The joy I heard in my mom's voice makes walking through the desert for her the past few years worth it. Our conversation today makes all the difficult moments and days evaporate into nonexistence. This one phone call lightened the heaviness of her constant calls and voicemails and her difficult moods and actions that are not her but are a result of this strange disease. If her mood had been different, it would have the potential to mentally and emotionally put me in a rut; a rut from which I am slowly climbing out. Instead, this tease of winter made me realize why we need winter. Its clear air is a natural stimulant to help cleanse our thoughts that have been clouded by sameness. A soft blanket of wet crystals beneath our feet encourages us to slow down and notice how nature generously dresses the trees that have become barren. It helps my blood thicken to endure the inclimate weather of caring for an elderly parent. Winter makes me appreciate what once was and is no longer yet has the promise to come again, perhaps in a different way. Winter invites me to hope in ways that no other season can.

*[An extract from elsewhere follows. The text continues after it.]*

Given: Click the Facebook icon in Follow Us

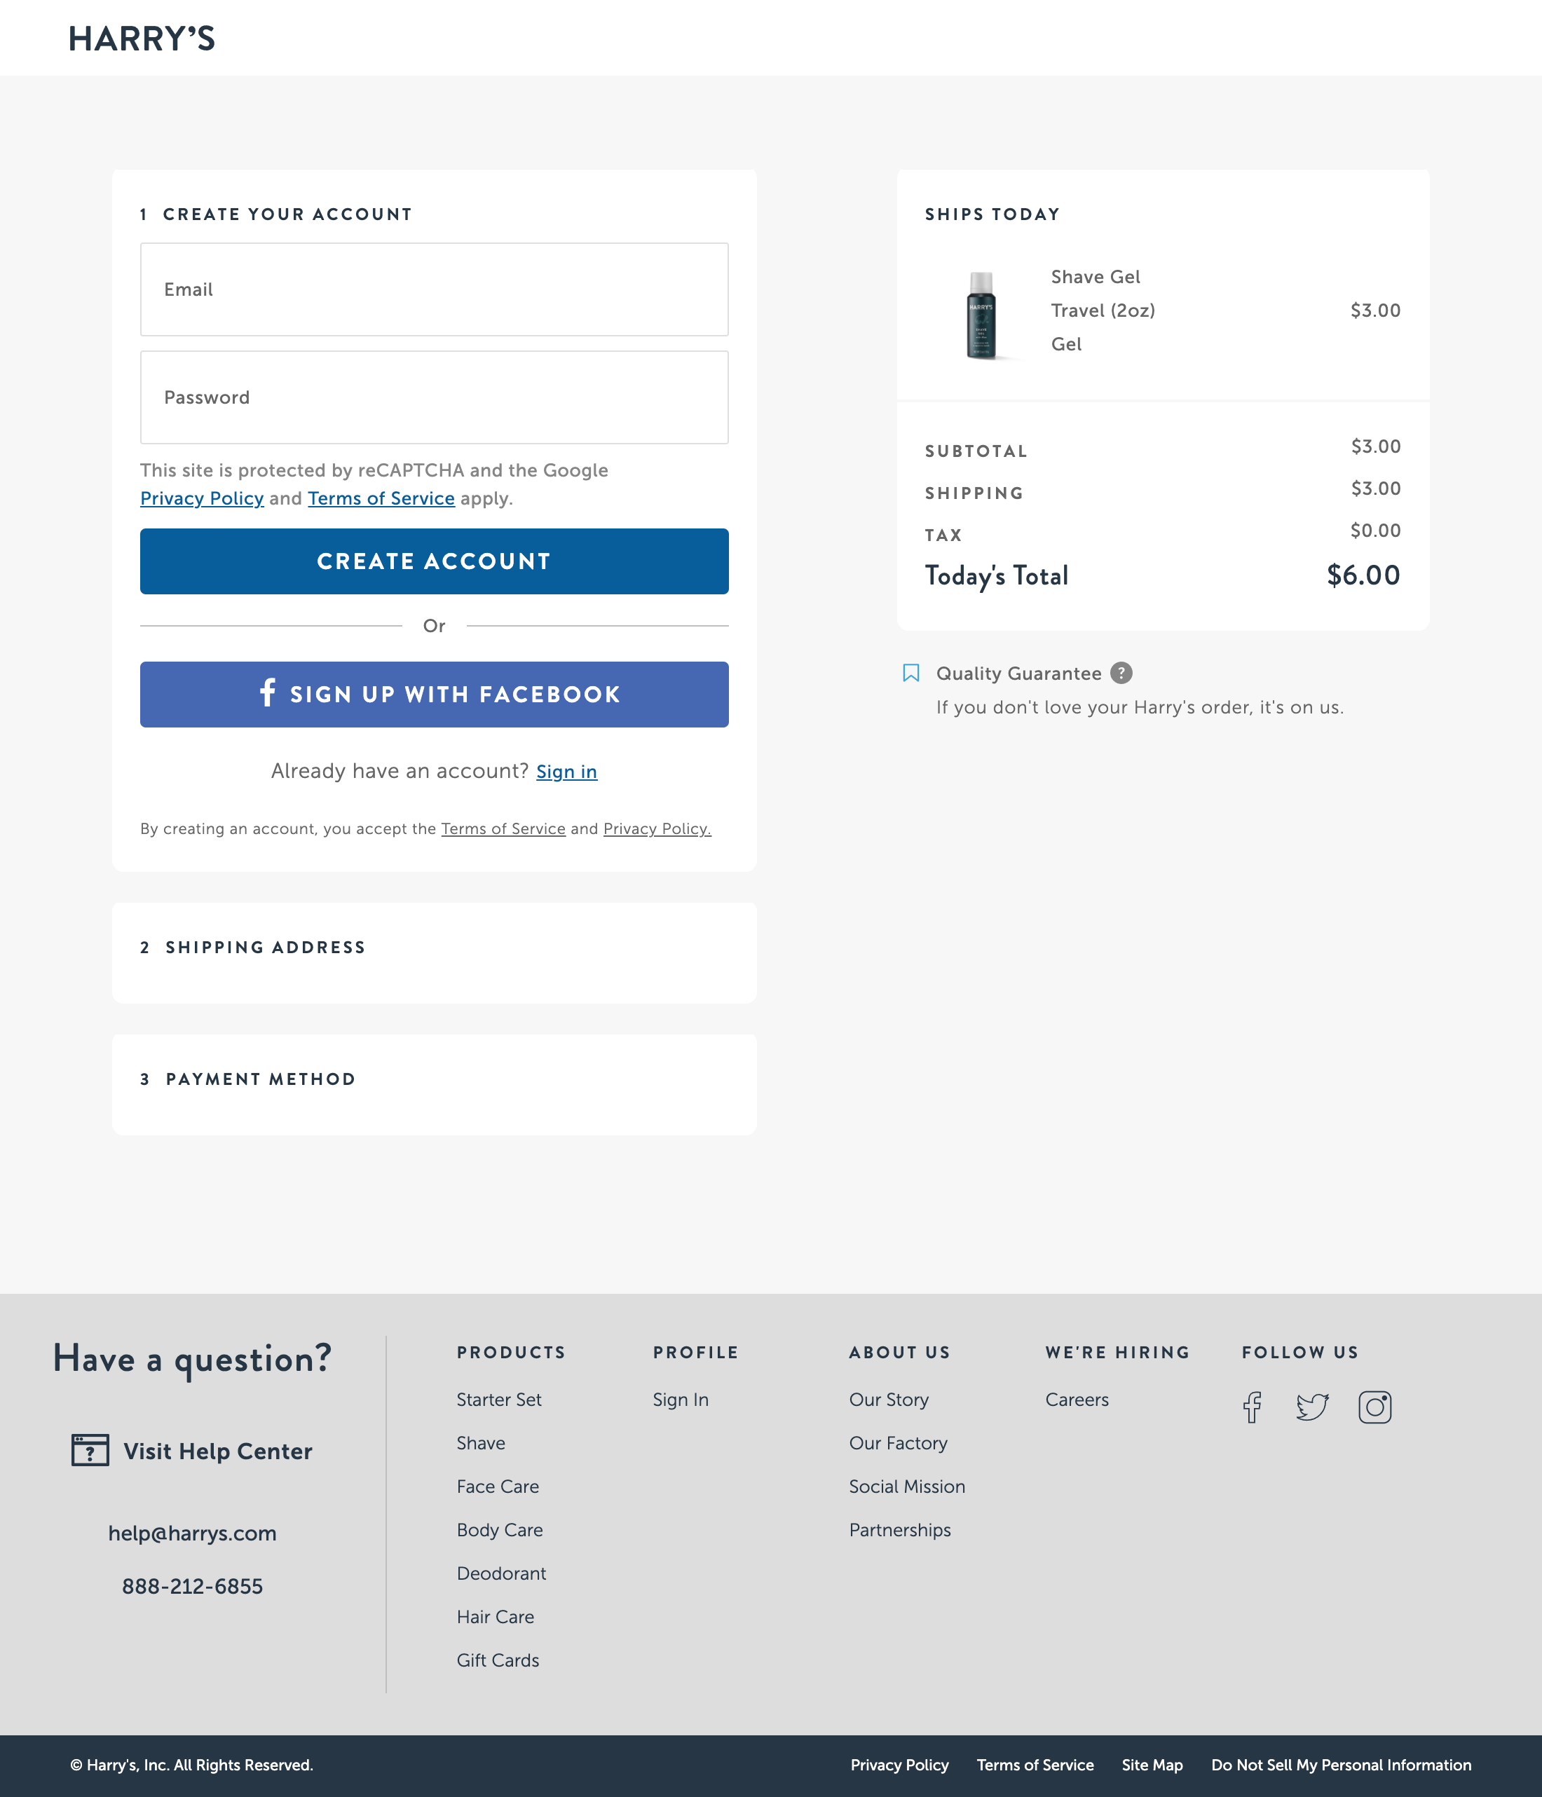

On a morning when others might be complaining of the arrival of snow and dread a long winter ahead, I ran through the streets with a stride of gratitude for the cheer in my mom's voice and her mind being her best friend today. The run by myself under the gentle white flurries soothed the stress of what Alzheimer's can do to someone who is helping a loved one. As snow packed itself under the heels of my running shoes, it reminded me that this walk, at times, has been as hard as walking in 6-inch stilettos but grace levels the path again and again. As the snow attached itself to me and melted into my clothes, I thought about the things that have threatened to dampen the situation with my mom. But the arrival of the sun has always miraculously appeared through someone whose rays have soaked up the flood.
The only music I listened to while running was the sound of falling snow while airplanes flew through the clouds to reach the high blue sea of freedom. As snowflakes kissed my cheeks and glued themselves to my eyelashes, I felt the quiet love and deep peace that only a snowfall can bring upon the earth. It also offers time. Time to slow down and be still. Time to be still and see. Time to reflect and for me, reflect on gratitude and appreciate what and who is good and beautiful in this world. When I am hesitant, tired, unsure or feeling drained, it is the delicate and genuine forms of beauty that uplift and carry me forward in this blizzard of a thing called Alzheimer's.
Thank you snow. You made my mom's and my day.